In an AI-saturated world, real-life content is rare and valuable. The primary ROI of experiential marketing isn't just the event itself, but filming it to create a pipeline of authentic social media content that stands out.
CFOs and CEOs are noticing a major discrepancy: marketing ROI reports look positive while actual business results are soft. This is because legacy metrics from agencies justify spend on outdated channels, obscuring the lack of tangible impact.
The sensible "crawl, walk, run" approach to innovation is often weaponized as an excuse to never start. Executives, incentivized by legacy models, are scared of eventually having to "run" with a new initiative, so they use the framework to avoid taking the first "crawl" step.

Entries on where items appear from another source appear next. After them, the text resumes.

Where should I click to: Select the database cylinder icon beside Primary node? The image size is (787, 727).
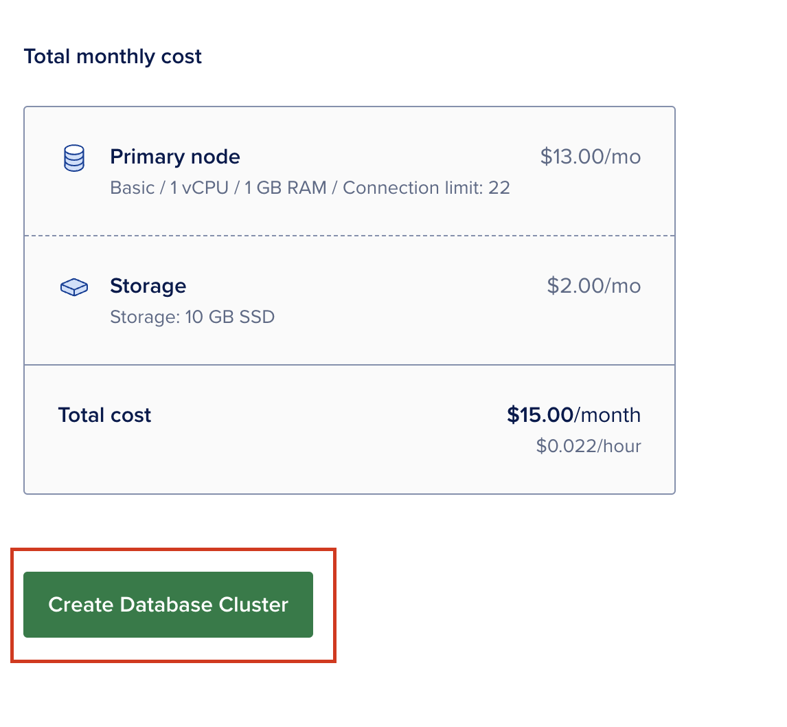73,157
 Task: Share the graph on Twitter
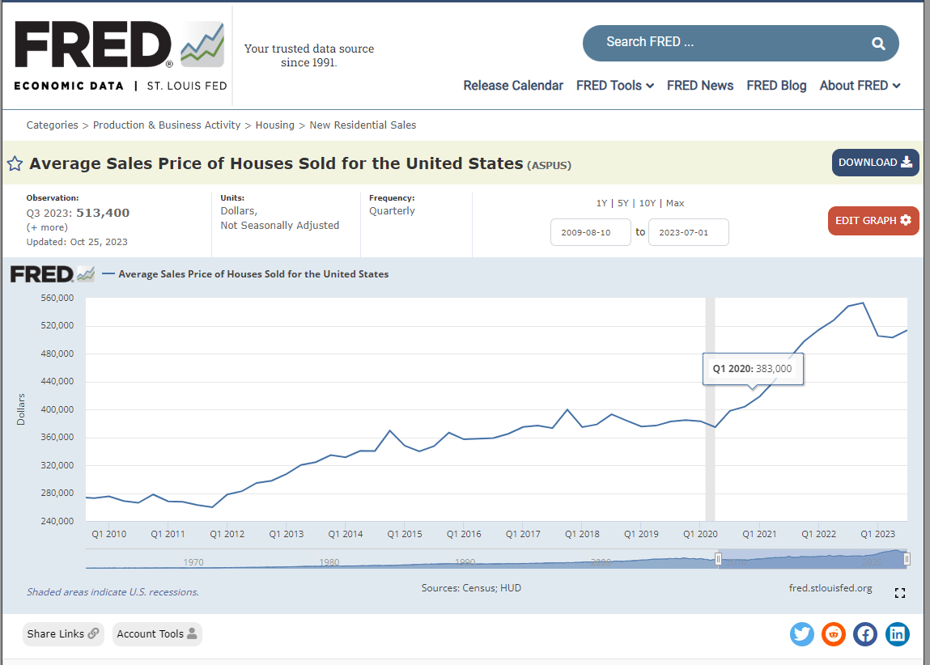coord(801,634)
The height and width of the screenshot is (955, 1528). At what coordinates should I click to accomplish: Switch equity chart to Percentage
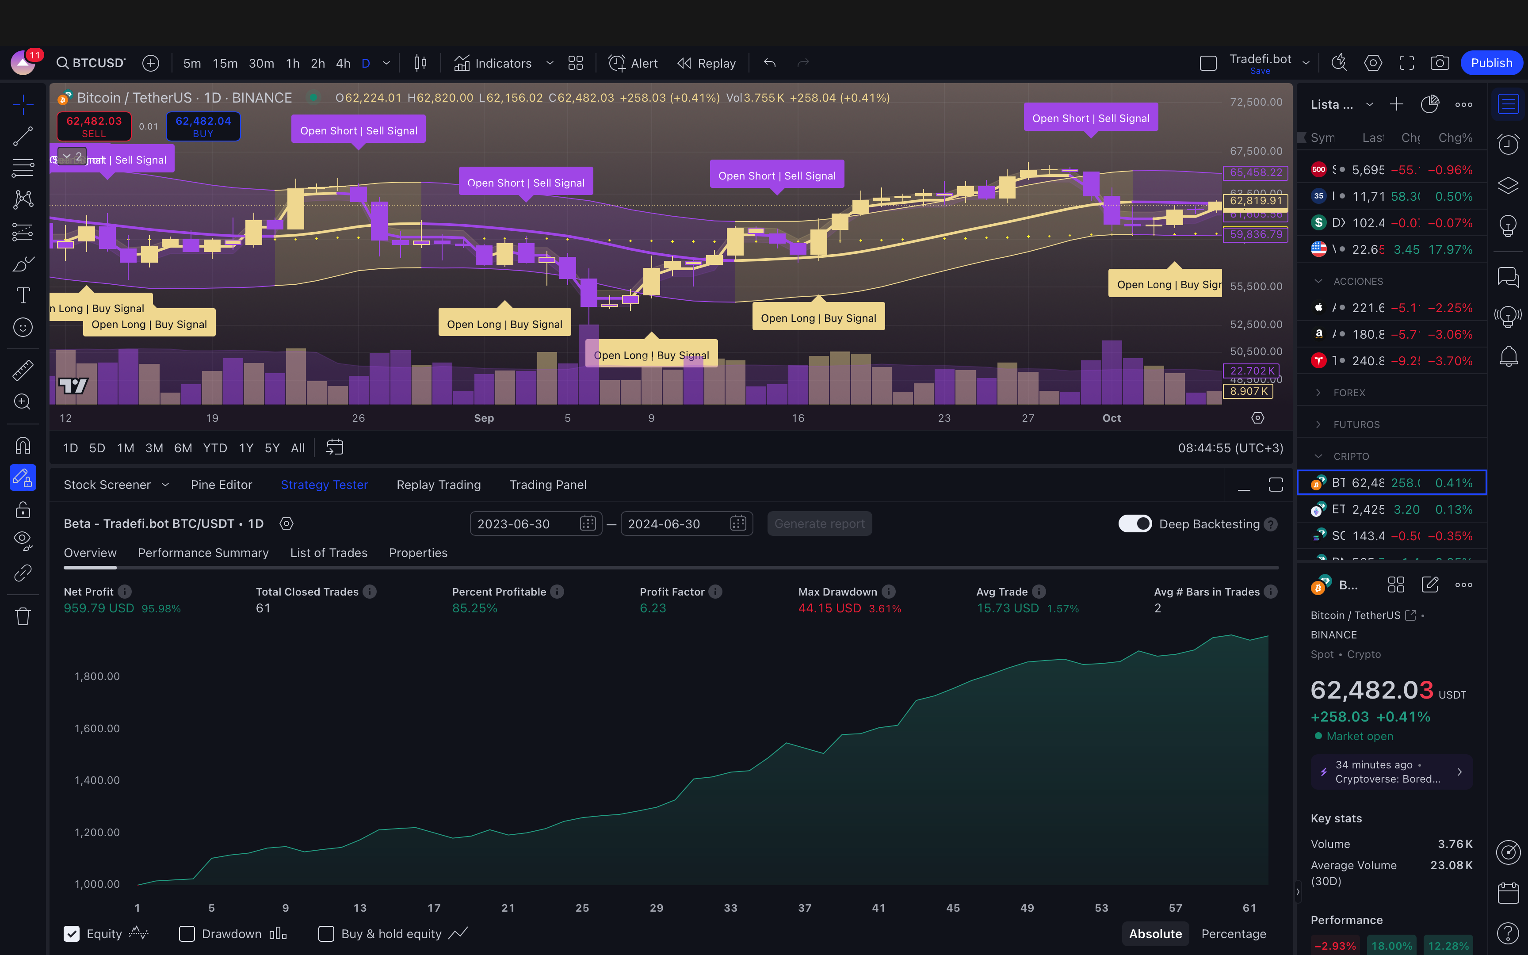point(1233,934)
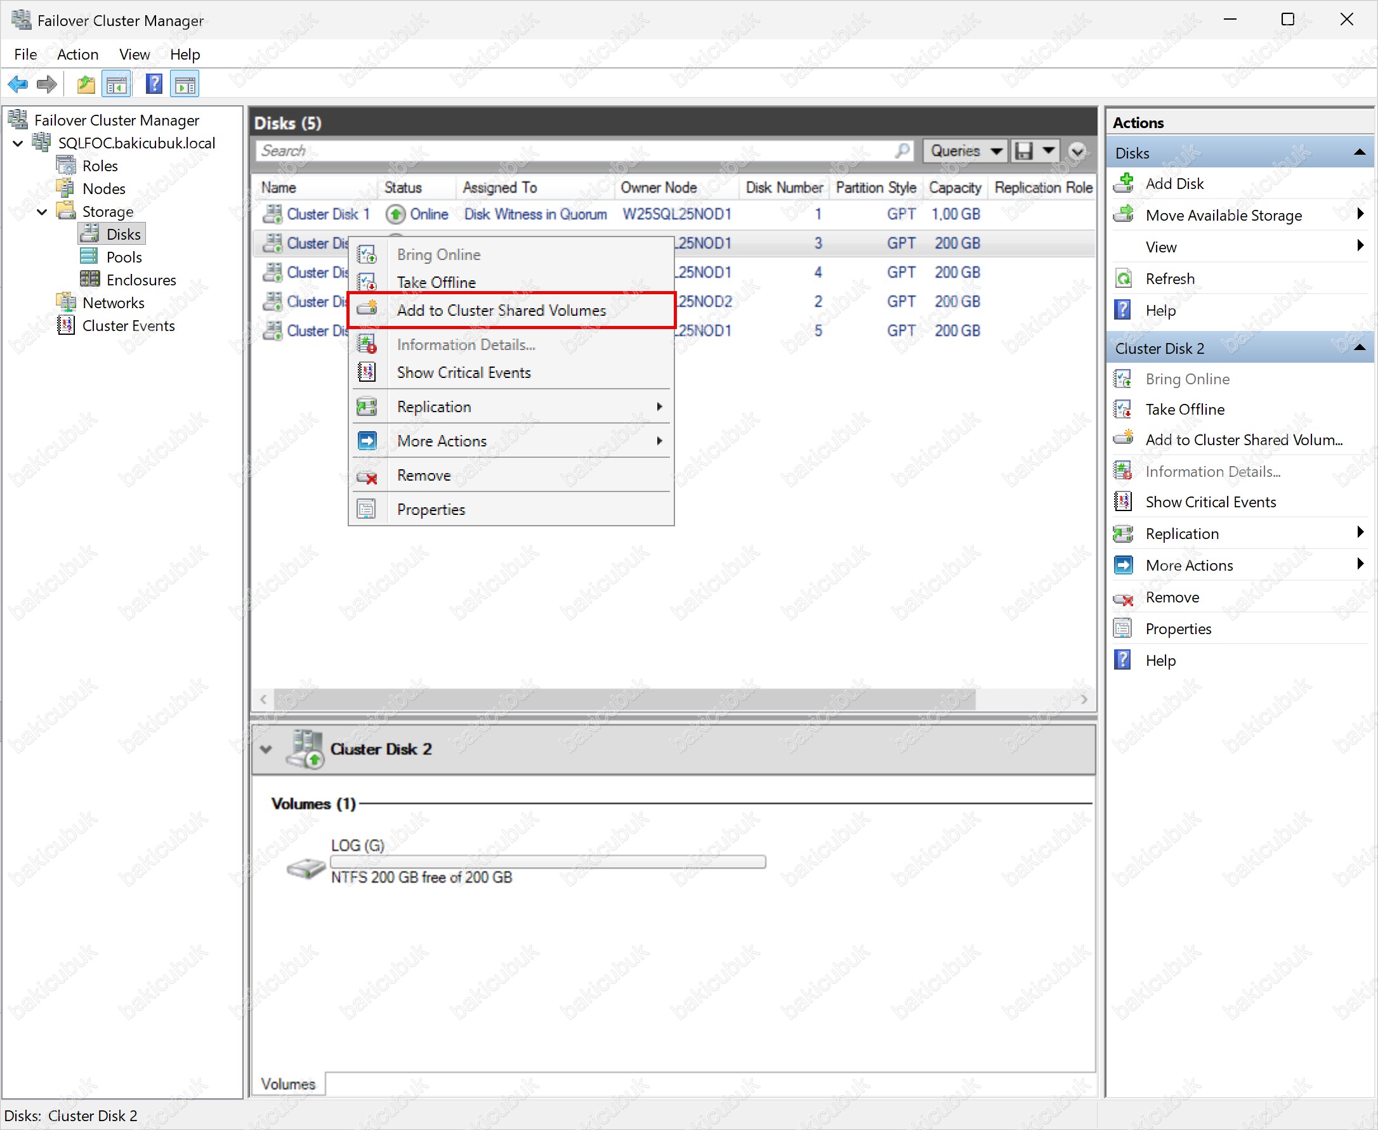This screenshot has height=1130, width=1378.
Task: Collapse the Disks section in Actions pane
Action: (x=1359, y=152)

Social media is dead; it has been replaced by "interest media." In this new paradigm, algorithms prioritize serving users content they are interested in, regardless of who they follow. This means content quality, not follower count, is the key to achieving organic reach.
The thesis "once a brand, always a brand" argues that companies like Crocs or Reebok, even after becoming irrelevant, retain latent brand equity. This name recognition provides a powerful foundation for a future comeback, meaning no brand is ever truly dead.
In modern marketing, the subjective opinion of any single person, regardless of expertise, is less valuable than real-world performance data. The optimal strategy is to deploy high volumes of creative and let organic reach metrics dictate which ideas get scaled.
As AI saturates digital life, its antithesis becomes more valuable. Gary Vaynerchuk coins the term "old school AI"—Analog and Intentional—to describe human-first actions like handwritten notes or personal gestures that create powerful, unscalable connections and stand out in a digital world.